Loading...
Searching...
No Matches
liburlparser Library

Logo

Fastest domain extractor library for C++

Complete library for parsing URLs with C++, Python and Command Line

Introduction

liburlparser is a high-performance URL parsing library written in C++ with Python bindings. It provides efficient URL parsing and domain extraction capabilities while maintaining a consistent interface across both C++ and Python. This page introduces the core concepts, architecture, and features of liburlparser.
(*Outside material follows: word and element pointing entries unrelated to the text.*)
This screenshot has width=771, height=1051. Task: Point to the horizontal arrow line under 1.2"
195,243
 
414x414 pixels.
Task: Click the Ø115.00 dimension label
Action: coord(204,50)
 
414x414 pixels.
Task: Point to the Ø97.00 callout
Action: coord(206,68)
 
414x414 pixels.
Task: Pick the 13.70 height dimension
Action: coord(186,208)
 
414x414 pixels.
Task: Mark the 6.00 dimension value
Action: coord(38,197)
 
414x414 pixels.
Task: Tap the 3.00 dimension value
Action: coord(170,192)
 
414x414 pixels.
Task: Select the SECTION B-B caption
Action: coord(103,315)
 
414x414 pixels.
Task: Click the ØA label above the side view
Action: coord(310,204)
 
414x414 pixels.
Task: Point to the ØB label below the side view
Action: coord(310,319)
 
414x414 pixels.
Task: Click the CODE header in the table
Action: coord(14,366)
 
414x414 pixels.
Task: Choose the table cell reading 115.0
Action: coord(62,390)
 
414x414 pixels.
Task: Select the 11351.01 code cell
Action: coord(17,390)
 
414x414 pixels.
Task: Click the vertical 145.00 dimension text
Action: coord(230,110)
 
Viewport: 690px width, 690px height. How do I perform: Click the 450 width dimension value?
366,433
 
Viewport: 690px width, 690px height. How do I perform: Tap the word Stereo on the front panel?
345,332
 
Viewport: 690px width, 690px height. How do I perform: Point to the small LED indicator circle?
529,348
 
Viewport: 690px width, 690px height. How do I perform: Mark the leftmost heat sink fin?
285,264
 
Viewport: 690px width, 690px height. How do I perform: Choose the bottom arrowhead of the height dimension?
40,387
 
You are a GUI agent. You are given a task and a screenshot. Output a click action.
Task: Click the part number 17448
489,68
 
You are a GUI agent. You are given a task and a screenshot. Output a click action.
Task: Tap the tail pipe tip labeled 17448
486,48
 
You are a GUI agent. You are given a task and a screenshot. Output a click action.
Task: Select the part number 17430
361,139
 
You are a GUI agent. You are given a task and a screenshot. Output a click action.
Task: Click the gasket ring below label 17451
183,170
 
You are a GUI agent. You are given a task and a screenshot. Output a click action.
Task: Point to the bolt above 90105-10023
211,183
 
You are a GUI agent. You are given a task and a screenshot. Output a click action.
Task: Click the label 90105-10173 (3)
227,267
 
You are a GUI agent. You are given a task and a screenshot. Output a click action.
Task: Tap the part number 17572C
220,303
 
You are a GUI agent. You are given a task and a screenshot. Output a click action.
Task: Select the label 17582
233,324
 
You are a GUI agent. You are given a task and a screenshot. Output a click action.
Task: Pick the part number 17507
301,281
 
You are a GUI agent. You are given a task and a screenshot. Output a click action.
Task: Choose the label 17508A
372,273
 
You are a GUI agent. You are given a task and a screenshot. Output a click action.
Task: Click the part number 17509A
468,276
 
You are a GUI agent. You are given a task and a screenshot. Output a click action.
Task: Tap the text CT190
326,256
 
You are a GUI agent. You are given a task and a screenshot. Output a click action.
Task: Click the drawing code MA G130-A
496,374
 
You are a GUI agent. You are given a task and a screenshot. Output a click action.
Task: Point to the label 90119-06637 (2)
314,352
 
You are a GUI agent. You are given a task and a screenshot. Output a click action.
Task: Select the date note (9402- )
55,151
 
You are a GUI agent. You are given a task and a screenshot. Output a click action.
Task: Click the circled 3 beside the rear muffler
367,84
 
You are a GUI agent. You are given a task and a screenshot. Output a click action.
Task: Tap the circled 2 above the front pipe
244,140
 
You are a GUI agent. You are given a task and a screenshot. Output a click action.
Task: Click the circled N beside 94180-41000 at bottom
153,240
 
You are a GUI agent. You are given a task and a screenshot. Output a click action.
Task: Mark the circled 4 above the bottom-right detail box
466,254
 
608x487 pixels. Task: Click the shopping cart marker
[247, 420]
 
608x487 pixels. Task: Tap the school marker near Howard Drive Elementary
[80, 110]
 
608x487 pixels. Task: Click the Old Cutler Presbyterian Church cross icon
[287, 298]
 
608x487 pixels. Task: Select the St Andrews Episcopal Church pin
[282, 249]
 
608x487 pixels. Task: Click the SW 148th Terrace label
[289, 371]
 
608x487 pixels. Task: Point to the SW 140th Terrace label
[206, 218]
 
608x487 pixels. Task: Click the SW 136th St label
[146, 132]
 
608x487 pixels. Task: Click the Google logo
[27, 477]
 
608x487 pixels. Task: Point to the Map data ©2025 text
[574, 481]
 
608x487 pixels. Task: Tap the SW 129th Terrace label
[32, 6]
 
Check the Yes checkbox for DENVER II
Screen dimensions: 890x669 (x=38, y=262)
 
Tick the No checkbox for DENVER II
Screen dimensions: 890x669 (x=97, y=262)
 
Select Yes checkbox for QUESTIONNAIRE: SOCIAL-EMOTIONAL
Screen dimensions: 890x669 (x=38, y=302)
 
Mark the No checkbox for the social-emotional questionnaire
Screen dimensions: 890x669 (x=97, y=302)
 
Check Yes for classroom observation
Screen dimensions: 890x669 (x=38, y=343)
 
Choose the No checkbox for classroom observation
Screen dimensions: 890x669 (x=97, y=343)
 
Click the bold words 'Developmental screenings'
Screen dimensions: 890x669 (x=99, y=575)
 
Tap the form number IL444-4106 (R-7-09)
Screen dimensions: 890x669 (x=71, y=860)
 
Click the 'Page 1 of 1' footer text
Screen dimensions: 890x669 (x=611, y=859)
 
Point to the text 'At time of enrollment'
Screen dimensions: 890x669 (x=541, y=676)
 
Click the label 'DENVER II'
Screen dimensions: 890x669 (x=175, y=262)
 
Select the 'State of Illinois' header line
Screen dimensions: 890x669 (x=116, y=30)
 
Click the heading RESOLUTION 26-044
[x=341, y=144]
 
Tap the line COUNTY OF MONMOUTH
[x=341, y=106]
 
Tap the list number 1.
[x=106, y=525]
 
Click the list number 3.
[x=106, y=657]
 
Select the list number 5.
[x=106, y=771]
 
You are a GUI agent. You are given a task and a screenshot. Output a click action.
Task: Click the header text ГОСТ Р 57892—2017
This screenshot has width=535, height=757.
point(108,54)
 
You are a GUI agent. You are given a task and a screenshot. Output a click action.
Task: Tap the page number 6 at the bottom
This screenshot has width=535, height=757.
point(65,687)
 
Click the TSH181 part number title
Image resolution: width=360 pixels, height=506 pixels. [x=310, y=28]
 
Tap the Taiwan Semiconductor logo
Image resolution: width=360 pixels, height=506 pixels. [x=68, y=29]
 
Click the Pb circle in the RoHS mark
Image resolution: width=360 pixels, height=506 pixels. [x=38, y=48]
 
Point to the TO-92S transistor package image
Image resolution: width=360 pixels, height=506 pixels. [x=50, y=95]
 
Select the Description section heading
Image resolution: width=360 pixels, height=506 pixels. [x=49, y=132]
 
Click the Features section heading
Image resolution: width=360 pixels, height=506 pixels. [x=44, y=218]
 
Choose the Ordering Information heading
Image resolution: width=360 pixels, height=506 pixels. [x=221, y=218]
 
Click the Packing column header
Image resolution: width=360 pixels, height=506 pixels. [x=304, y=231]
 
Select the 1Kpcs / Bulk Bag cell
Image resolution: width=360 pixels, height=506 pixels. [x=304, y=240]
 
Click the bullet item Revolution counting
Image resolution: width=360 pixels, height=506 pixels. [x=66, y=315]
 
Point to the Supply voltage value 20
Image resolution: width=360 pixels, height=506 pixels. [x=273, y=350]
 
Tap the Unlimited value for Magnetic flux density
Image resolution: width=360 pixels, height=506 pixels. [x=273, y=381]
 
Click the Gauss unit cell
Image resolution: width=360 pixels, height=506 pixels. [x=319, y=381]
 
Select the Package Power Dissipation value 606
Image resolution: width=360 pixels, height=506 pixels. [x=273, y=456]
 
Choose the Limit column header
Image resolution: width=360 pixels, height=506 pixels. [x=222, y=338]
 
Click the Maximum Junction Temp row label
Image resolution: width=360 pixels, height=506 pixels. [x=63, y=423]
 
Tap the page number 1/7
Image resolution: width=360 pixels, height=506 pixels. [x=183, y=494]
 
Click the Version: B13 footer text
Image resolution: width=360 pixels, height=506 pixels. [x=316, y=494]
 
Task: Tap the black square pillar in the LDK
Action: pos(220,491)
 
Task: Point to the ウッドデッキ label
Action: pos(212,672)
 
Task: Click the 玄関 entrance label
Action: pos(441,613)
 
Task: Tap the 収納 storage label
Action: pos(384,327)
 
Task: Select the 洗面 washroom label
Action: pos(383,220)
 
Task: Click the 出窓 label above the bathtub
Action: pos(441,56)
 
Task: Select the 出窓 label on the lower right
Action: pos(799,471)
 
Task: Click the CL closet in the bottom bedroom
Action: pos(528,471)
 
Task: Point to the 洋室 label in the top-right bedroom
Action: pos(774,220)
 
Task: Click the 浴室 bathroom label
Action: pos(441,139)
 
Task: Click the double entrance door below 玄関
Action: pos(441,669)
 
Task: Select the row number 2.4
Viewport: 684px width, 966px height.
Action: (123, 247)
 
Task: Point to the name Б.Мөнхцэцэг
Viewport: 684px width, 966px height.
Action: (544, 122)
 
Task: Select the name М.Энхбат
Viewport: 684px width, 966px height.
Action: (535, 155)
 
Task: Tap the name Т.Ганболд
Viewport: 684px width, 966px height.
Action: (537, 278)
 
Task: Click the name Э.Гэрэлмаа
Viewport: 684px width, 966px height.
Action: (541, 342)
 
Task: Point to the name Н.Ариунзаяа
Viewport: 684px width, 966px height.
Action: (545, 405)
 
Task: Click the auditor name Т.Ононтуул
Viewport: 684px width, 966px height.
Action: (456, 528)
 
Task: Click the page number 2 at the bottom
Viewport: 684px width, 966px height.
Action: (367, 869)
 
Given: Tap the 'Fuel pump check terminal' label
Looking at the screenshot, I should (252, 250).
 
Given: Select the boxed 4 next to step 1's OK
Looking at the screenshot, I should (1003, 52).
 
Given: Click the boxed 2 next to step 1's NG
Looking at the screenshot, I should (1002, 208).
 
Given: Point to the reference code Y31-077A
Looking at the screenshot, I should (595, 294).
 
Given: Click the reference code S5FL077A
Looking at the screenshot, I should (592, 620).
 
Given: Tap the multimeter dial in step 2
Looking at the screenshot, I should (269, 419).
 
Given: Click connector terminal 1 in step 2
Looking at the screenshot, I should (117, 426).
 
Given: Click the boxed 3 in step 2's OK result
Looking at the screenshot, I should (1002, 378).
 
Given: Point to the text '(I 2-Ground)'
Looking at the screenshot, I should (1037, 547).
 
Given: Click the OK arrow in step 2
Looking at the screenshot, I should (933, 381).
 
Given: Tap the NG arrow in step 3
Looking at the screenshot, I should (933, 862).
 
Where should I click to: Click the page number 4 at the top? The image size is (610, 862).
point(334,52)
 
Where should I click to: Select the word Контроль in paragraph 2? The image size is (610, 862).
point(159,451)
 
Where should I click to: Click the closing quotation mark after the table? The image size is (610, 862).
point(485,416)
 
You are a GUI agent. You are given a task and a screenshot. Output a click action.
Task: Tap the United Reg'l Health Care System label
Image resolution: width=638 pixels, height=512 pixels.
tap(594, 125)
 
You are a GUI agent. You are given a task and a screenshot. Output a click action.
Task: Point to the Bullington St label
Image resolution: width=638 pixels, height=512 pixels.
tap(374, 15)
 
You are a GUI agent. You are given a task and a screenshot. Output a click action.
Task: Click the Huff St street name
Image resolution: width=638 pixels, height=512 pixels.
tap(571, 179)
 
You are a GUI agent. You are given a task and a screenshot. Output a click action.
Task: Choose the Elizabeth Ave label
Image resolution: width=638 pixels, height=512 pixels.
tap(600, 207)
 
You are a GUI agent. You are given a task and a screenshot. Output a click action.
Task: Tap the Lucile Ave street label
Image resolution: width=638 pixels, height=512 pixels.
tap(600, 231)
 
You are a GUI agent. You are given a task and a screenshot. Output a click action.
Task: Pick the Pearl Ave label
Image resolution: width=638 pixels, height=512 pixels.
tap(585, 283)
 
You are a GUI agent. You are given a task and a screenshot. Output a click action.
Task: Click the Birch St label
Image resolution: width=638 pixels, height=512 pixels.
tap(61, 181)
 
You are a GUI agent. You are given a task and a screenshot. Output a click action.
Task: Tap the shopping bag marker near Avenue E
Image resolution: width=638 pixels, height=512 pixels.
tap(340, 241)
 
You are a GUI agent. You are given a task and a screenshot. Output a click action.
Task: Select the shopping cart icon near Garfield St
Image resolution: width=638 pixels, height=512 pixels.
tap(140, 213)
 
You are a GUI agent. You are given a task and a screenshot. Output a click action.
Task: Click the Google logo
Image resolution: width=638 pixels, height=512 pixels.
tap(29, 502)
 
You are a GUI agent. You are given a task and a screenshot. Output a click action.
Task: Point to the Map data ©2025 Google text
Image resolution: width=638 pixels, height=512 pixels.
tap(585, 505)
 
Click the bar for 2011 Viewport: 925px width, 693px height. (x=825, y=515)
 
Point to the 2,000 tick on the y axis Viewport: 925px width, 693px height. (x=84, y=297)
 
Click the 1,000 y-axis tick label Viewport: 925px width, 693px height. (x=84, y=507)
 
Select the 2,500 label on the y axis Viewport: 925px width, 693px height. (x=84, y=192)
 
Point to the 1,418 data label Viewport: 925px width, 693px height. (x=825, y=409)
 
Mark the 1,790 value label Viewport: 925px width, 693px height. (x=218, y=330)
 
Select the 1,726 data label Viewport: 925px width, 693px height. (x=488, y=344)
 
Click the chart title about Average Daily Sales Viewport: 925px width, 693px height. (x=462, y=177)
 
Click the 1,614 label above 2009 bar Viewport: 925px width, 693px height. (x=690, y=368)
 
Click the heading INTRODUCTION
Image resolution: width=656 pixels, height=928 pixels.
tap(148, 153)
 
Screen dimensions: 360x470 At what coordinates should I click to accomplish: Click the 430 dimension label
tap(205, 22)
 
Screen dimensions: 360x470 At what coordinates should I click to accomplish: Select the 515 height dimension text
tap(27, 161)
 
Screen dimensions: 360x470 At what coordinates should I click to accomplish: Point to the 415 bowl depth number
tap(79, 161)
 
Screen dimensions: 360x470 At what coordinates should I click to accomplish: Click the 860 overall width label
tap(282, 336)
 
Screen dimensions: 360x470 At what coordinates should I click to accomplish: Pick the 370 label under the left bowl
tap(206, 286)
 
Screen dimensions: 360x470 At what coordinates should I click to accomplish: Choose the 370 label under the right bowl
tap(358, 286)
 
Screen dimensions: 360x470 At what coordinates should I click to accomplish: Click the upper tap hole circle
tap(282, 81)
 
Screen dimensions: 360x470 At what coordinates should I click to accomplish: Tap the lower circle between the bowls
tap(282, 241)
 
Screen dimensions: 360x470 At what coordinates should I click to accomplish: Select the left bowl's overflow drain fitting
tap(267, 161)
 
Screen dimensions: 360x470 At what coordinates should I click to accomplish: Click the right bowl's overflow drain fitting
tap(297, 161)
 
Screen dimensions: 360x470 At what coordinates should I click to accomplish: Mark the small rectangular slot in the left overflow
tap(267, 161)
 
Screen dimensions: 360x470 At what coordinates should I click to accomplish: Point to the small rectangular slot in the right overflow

For installation instructions, see Installation. For usage examples, see Quick Start Guide.

Purpose and Scope

The primary purpose of liburlparser is to parse URLs and extract their components with a focus on accurate domain extraction. The library is designed to:

  • Parse URLs into their component parts (protocol, host, path, query parameters, etc.)
  • Extract domain information from hostnames, correctly handling public suffixes
  • Provide a consistent API across both C++ and Python
  • Offer superior performance compared to other URL parsing solutions

Key Features

  • High Performance: Optimized C++ implementation for fast URL parsing
  • Comprehensive URL Parsing: Extract all components of a URL including protocol, domain, subdomain, suffix, path, query parameters, and fragments
  • Public Suffix List Support: Accurate domain recognition using the public suffix list
  • Clean API Design: Separate TLD::Url and TLD::Host classes for better code organization
  • Cross-Platform Compatibility: Works on Windows, Linux, and macOS
  • Automatic PSL Updates: Updates the public suffix list automatically during build

System Architecture

liburlparser follows a layered architecture with C++ core components providing the parsing functionality and language bindings making this functionality available in Python.

Architecture Diagram

URL Parsing Process

When parsing a URL, the library follows this general flow:

URL Parsing Process

Core Components

The library is built around two primary classes that work together to provide URL parsing functionality:

TLD::Url Class

The TLD::Url class is responsible for parsing complete URLs and extracting all their components. It provides methods to access:

  • Protocol (e.g., "https")
  • User information
  • Host (which is represented as a Host object)
  • Port
  • Path
  • Query parameters
  • Fragment

Key Methods and Properties

  • protocol(): Returns the protocol (e.g., "http", "https")
  • userinfo(): Returns the user information part of the URL
  • host(): Returns a TLD::Host object representing the host part
  • port(): Returns the port number
  • abspath(): Returns the absolute path
  • query(): Returns the query string
  • params(): Returns the query parameters as a map
  • fragment(): Returns the fragment (anchor)
  • str(): Returns the complete URL as a string

TLD::Host Class

The TLD::Host class focuses on parsing and extracting domain information from hostnames. It leverages the Public Suffix List (PSL) to correctly handle domain extraction, even for complex cases like "co.uk". It provides methods to access:

  • Subdomain (e.g., "www" in "www.example.com")
  • Domain (e.g., "example" in "www.example.com")
  • Domain name (the combination of domain and suffix)
  • Suffix (e.g., "com" in "www.example.com" or "co.uk" in "example.co.uk")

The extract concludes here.